■ Data section ■
>> BEGIN
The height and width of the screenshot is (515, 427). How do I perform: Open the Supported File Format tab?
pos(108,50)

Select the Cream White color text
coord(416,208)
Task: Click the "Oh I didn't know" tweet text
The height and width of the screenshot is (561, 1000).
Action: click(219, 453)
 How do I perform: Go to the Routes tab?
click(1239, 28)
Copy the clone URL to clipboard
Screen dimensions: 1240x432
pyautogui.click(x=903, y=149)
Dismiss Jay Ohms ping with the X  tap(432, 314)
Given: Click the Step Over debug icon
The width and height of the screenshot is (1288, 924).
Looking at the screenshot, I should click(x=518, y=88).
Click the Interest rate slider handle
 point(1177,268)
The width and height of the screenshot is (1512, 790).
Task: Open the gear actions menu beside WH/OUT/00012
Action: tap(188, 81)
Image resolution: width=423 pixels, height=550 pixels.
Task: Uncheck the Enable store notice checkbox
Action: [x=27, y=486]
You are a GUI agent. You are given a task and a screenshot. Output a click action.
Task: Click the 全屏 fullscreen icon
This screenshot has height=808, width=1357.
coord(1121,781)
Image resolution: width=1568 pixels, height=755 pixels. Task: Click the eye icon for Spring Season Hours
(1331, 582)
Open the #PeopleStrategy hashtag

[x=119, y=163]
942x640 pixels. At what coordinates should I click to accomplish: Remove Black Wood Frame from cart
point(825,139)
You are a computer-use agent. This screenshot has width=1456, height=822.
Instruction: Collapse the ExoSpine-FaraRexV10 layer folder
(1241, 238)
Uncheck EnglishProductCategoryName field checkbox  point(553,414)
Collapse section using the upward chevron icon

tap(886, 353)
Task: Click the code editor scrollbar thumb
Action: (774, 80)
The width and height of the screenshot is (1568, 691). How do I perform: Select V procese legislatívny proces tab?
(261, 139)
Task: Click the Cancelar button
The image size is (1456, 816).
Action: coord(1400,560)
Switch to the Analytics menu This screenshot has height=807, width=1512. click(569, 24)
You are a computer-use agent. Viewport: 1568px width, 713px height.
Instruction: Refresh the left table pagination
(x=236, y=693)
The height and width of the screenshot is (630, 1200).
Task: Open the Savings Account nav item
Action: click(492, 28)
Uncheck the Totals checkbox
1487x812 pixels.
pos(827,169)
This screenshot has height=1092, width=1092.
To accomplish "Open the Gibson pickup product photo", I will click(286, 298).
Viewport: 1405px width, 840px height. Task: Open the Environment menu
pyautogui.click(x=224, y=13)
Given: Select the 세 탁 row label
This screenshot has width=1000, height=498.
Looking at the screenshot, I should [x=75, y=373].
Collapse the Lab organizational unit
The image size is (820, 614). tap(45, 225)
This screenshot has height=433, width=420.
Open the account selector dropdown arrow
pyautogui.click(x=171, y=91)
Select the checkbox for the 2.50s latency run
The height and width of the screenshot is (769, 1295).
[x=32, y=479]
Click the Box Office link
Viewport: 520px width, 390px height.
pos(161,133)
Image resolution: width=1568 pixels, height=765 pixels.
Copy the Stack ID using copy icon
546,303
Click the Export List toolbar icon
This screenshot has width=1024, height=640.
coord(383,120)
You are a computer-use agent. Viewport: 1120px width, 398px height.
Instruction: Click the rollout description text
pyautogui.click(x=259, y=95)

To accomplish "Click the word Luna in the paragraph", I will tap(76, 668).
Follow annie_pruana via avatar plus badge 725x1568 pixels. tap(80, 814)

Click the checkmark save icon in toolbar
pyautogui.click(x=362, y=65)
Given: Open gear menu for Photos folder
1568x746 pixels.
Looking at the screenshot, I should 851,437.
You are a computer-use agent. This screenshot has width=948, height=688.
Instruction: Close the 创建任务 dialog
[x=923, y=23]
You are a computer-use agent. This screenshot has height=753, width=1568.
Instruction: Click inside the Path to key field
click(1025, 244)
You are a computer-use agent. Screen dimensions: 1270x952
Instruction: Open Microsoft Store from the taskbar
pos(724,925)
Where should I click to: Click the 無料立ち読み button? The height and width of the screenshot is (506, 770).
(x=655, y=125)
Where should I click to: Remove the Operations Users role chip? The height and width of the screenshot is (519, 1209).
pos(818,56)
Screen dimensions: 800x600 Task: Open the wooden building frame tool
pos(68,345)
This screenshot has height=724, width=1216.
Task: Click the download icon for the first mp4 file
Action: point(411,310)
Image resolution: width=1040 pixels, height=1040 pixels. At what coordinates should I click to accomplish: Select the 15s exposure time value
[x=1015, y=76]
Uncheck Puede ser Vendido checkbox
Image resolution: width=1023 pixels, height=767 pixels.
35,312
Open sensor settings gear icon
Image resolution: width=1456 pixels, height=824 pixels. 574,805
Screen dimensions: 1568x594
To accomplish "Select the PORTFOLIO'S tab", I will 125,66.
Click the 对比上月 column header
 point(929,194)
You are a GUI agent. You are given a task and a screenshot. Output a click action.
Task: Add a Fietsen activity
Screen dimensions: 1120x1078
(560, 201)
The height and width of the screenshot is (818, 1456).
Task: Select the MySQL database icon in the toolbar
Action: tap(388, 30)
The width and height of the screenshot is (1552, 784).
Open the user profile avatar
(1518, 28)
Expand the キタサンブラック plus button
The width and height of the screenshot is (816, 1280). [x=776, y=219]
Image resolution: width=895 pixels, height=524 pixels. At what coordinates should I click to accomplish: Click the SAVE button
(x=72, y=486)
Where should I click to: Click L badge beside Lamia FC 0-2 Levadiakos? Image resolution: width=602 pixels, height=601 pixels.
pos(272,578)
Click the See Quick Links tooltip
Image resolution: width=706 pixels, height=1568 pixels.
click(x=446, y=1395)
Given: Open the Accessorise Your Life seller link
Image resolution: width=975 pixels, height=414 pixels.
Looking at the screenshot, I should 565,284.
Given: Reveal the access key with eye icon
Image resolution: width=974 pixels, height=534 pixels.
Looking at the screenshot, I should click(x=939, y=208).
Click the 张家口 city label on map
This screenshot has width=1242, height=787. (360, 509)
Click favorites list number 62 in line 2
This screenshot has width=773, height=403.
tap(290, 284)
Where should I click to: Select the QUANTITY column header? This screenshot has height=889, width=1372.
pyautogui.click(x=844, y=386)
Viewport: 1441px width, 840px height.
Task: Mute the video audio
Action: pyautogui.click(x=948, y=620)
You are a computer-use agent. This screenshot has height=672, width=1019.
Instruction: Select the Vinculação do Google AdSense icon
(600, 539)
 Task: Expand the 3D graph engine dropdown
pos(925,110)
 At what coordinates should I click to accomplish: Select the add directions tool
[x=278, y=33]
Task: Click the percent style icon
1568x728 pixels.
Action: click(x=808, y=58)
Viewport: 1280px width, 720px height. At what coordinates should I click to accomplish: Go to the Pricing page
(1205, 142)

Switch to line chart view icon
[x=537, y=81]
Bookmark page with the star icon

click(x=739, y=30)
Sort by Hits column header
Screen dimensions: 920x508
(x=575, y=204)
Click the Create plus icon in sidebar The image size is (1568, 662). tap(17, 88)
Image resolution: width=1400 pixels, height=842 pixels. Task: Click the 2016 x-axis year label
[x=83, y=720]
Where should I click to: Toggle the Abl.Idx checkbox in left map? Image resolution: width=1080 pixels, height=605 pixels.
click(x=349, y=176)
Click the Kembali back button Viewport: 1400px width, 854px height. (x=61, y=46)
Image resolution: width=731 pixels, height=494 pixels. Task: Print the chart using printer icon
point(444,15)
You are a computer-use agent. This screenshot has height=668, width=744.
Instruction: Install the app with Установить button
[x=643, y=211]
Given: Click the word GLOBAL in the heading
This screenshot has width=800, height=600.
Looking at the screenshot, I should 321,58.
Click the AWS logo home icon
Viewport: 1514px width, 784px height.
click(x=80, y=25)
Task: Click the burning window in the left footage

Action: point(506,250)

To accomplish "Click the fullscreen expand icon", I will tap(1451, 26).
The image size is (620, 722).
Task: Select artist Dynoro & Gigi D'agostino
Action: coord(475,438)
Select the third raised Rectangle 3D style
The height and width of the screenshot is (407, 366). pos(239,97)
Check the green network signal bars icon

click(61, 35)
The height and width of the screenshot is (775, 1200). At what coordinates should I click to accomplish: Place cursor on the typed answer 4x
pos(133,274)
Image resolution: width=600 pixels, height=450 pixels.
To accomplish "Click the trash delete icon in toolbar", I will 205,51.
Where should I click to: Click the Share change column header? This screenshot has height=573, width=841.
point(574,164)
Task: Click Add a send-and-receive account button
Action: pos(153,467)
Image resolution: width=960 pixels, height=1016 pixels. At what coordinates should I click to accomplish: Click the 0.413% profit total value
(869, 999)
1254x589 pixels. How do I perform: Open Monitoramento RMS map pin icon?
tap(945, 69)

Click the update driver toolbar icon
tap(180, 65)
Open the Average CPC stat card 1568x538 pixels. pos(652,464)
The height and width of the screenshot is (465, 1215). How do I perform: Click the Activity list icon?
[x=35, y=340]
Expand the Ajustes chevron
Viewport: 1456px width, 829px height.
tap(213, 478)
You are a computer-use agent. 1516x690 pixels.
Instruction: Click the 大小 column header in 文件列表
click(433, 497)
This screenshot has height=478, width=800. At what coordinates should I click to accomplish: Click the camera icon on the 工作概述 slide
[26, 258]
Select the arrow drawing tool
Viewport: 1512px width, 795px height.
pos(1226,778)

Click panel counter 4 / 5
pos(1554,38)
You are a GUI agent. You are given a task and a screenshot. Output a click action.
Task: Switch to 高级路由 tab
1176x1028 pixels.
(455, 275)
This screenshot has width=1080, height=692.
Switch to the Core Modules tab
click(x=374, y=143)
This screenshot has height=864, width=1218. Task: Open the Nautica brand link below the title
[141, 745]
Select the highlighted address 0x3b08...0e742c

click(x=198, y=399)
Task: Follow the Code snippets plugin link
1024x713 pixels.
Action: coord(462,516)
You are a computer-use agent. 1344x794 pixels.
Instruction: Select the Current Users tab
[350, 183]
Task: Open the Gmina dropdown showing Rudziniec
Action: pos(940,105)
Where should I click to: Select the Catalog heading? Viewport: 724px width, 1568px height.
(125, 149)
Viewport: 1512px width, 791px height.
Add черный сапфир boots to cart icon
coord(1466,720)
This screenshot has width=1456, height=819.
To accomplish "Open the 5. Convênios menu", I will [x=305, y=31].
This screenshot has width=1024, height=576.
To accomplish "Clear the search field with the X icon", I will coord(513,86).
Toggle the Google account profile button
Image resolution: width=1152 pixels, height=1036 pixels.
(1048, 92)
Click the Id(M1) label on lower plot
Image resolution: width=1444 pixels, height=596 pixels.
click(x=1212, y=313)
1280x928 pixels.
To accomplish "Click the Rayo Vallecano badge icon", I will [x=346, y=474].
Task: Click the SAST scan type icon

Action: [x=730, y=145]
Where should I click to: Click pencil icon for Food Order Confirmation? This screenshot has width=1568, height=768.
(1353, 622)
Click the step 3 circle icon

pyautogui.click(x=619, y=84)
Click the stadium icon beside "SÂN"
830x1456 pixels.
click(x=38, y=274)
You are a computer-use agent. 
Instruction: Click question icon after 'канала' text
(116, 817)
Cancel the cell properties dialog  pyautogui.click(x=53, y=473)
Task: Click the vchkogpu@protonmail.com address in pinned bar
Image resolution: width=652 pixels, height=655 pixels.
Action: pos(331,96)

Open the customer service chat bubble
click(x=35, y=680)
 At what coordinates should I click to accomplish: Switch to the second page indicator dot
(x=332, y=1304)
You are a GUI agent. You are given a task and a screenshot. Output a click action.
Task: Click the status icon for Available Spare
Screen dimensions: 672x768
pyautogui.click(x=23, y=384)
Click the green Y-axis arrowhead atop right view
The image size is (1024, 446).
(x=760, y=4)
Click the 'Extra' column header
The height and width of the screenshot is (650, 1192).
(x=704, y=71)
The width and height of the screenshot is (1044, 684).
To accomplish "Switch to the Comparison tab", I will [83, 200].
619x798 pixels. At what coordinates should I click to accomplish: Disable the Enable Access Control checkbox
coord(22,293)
>> END
■ What to produce ■
Copy the lines word for word, starting at the line containing "Where should I click to: Select the Catalog" and ending after the line containing "will [x=305, y=31].".

■ Exercise output ■
Where should I click to: Select the Catalog heading? Viewport: 724px width, 1568px height.
(125, 149)
Viewport: 1512px width, 791px height.
Add черный сапфир boots to cart icon
coord(1466,720)
This screenshot has width=1456, height=819.
To accomplish "Open the 5. Convênios menu", I will [x=305, y=31].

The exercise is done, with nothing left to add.